- _TASK GOAL_:
Swap "Describe" for "Explain" in the items, starting at the line that contains "Identify the location of 'More options.'." and stopping after the line that contains "The height and width of the screenshot is (1080, 1920). What". Write out only those lines, with everything else left as it is.

- _DATA ENTRIES_:

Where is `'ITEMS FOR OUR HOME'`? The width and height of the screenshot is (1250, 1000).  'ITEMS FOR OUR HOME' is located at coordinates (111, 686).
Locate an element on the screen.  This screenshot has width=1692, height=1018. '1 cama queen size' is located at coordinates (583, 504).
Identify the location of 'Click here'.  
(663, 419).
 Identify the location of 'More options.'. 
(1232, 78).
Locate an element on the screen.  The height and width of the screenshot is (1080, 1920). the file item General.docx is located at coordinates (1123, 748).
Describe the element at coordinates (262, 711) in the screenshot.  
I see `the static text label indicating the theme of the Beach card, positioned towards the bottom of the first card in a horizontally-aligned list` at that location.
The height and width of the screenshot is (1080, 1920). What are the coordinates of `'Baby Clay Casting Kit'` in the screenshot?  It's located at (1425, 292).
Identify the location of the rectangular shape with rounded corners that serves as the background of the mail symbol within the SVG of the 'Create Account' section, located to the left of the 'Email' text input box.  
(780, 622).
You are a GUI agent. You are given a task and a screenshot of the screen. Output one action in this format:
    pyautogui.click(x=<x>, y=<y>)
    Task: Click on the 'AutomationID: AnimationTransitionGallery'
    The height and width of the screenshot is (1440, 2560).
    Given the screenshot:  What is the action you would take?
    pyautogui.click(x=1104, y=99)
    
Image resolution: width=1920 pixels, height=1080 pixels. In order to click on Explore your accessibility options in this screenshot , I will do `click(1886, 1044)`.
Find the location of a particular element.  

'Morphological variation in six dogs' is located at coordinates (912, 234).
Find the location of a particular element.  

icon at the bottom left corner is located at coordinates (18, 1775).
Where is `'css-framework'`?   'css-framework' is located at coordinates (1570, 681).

- _WORKED ANSWER_:
 Identify the location of 'More options.'. 
(1232, 78).
Locate an element on the screen.  The height and width of the screenshot is (1080, 1920). the file item General.docx is located at coordinates (1123, 748).
Explain the element at coordinates (262, 711) in the screenshot.  
I see `the static text label indicating the theme of the Beach card, positioned towards the bottom of the first card in a horizontally-aligned list` at that location.
The height and width of the screenshot is (1080, 1920). What are the coordinates of `'Baby Clay Casting Kit'` in the screenshot?  It's located at (1425, 292).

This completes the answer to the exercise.